使用data.table作为参数在函数内使用deparse（substitute（））

Question

If I want do deparse the argument of a function for an error or a warning, something strange is happening if the argument is converted to a data.table within the function:

e <- data.frame(x = 1:10)
### something strange is happening
foo <- function(u) {
  u <- data.table(u)
  warning(deparse(substitute(u)), " is not a data.table")
  u
}
foo(e)

##  foo(e)
##      x
##  1:  1
##  2:  2
##  3:  3
##  4:  4
##  5:  5
##  6:  6
##  7:  7
##  8:  8
##  9:  9
## 10: 10
## Warning message:
## In foo(e) :
##   structure(list(x = 1:10), .Names = "x", row.names = c(NA, -10L), class = c("data.table", "data.frame"), .internal.selfref = <pointer: 0x10026568>) is not a data.table

If I deparse it before data.table everything works fine:

### ok
foo1 <- function(u) {
  nu <- deparse(substitute(u))
  u <- data.table(u)
  warning(nu, " is not a data.table")
  u
}
## foo1(e)
##      x
##  1:  1
##  2:  2
##  3:  3
##  4:  4
##  5:  5
##  6:  6
##  7:  7
##  8:  8
##  9:  9
## 10: 10
## Warning message:
## In foo1(e) : e is not a data.table

There is by the way no difference if e already is a data.table or not. I found it on purpose, when I was profiling some code, where deparse was very time consuming because e was quite big.

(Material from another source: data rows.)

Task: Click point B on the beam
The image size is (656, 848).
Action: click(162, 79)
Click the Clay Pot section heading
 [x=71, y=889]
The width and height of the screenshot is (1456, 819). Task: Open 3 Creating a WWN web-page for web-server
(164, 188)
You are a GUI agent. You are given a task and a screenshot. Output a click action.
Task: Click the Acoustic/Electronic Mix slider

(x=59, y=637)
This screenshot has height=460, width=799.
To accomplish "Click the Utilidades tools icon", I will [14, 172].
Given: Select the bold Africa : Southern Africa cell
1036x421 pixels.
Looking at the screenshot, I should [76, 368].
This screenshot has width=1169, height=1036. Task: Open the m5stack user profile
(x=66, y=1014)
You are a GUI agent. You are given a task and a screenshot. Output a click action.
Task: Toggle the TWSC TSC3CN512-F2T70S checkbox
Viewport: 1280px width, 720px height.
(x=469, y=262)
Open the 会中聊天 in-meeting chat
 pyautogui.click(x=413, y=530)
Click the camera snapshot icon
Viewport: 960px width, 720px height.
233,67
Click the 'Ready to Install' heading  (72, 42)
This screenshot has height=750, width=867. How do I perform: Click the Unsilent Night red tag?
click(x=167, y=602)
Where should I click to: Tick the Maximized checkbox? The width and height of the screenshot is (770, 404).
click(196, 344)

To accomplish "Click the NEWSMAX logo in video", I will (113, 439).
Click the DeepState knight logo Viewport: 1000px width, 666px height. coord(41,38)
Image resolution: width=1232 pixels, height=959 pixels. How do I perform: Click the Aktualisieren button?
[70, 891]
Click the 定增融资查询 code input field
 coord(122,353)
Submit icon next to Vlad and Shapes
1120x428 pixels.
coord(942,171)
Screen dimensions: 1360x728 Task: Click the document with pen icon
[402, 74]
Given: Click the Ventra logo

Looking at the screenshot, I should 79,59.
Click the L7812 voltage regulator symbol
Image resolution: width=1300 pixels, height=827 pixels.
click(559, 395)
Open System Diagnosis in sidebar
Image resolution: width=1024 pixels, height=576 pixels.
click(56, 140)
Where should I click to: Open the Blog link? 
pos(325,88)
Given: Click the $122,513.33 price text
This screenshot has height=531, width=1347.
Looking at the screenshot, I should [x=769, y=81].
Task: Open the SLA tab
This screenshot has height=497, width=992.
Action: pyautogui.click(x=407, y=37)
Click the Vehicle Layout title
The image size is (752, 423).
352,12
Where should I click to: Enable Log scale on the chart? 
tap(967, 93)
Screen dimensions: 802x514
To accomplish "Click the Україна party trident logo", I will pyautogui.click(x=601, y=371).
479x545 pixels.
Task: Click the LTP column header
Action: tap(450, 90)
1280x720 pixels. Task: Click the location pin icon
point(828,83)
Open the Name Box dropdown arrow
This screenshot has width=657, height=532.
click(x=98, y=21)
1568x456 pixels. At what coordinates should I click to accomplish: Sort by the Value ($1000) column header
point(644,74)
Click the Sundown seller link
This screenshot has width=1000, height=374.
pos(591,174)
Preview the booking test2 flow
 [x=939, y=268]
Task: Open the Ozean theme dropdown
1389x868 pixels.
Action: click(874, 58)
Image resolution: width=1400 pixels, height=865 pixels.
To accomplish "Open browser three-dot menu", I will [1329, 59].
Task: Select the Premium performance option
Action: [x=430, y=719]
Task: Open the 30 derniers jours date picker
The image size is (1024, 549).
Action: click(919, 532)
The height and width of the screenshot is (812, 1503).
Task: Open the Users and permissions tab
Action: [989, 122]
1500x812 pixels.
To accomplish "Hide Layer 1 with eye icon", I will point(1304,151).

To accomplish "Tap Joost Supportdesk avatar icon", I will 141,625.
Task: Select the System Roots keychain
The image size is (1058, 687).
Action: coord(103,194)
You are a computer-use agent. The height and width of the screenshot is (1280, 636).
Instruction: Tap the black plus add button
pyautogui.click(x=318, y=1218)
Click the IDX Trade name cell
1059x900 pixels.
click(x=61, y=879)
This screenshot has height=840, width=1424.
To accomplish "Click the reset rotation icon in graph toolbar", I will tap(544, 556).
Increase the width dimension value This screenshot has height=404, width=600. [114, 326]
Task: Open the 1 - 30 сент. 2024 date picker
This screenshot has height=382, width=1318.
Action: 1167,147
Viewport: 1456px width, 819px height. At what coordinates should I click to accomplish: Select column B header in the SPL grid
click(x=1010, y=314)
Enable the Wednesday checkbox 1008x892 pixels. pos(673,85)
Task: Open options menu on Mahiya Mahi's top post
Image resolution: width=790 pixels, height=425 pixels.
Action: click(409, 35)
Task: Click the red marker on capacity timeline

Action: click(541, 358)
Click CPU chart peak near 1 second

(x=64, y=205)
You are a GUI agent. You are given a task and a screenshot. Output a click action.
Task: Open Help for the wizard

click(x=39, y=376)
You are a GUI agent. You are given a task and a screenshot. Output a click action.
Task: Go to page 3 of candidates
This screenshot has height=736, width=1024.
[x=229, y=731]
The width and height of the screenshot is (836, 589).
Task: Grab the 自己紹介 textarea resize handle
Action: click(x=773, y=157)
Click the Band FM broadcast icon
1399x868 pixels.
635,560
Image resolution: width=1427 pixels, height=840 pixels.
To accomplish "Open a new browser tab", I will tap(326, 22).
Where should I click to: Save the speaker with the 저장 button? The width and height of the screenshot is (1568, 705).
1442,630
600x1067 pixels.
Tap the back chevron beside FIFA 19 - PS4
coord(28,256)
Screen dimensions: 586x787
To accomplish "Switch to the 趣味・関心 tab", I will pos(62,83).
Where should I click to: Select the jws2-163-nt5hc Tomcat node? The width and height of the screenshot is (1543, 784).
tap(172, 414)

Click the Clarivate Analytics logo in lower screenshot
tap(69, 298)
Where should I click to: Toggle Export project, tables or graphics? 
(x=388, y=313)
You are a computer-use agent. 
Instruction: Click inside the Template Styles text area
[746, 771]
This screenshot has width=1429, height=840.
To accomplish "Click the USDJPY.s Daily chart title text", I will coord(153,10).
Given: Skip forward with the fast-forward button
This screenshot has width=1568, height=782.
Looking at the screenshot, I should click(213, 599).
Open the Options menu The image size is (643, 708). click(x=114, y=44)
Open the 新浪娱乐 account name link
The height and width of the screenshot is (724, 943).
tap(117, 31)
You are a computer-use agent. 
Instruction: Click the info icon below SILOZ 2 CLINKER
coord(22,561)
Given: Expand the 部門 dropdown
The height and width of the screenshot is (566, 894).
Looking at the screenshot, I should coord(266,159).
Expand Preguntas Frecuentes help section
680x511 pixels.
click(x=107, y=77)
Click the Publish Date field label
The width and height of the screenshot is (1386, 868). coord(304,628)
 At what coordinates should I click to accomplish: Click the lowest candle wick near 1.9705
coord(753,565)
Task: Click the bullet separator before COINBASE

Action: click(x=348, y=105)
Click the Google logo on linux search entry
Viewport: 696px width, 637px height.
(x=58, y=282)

What's happening here and how can I handle such functions for data.frame and data.table input?

nachti

Answer 1

This is because substitute behaves differently when you are dealing with a normal variable instead of a promise object. A promise object is a formal argument and has a special slot that contains the expression that generated it. In other words, a promise object is a variable in a function that is part of the argument list of that function. When you use substitute on a promise object in a function, then it will retrieve the expression in the call to the function that was assigned to that formal argument. From ?substitute :

Substitution takes place by examining each component of the parse tree as follows: If it is not a bound symbol in env, it is unchanged. If it is a promise object, ie, a formal argument to a function or explicitly created using delayedAssign(), the expression slot of the promise replaces the symbol. If it is an ordinary variable, its value is substituted , unless env is .GlobalEnv in which case the symbol is left unchanged.

In your case, you actually overwrite the original promise variable with a new one with:

u <- data.table(u)

at which point u becomes a normal variable that contains a data table. When you substitute on u after this point, substitute just returns the data table, which deparse processes back to the R language that would generate it, which is why it is slow.

This also explains why your second example works. You substitute while the variable is still a promise (ie before you overwrite u ). This is also the answer to your second question. Either substitute before you overwrite your promise, or don't overwrite your promise.

For more details, see section 2.1.8 of the R Language Definition (promises) which I excerpt here:

Promise objects are part of R's lazy evaluation mechanism. They contain three slots: a value, an expression, and an environment. When a function is called the arguments are matched and then each of the formal arguments is bound to a promise. The expression that was given for that formal argument and a pointer to the environment the function was called from are stored in the promise.

Answer 2

You could probably do this with sprintf too, along with is.data.table .

> e <- data.frame(x = 1:10)
> foo <- function(u){
      nu <- deparse(substitute(u))
      if(!is.data.table(u)){
          warning(sprintf('%s is not a data table', nu))
          u
      } else {
          u
      }
  }
> foo(e)
    x
1   1
2   2
3   3
4   4
5   5
6   6
7   7
8   8
9   9
10 10
Warning message:
In foo(e) : e is not a data table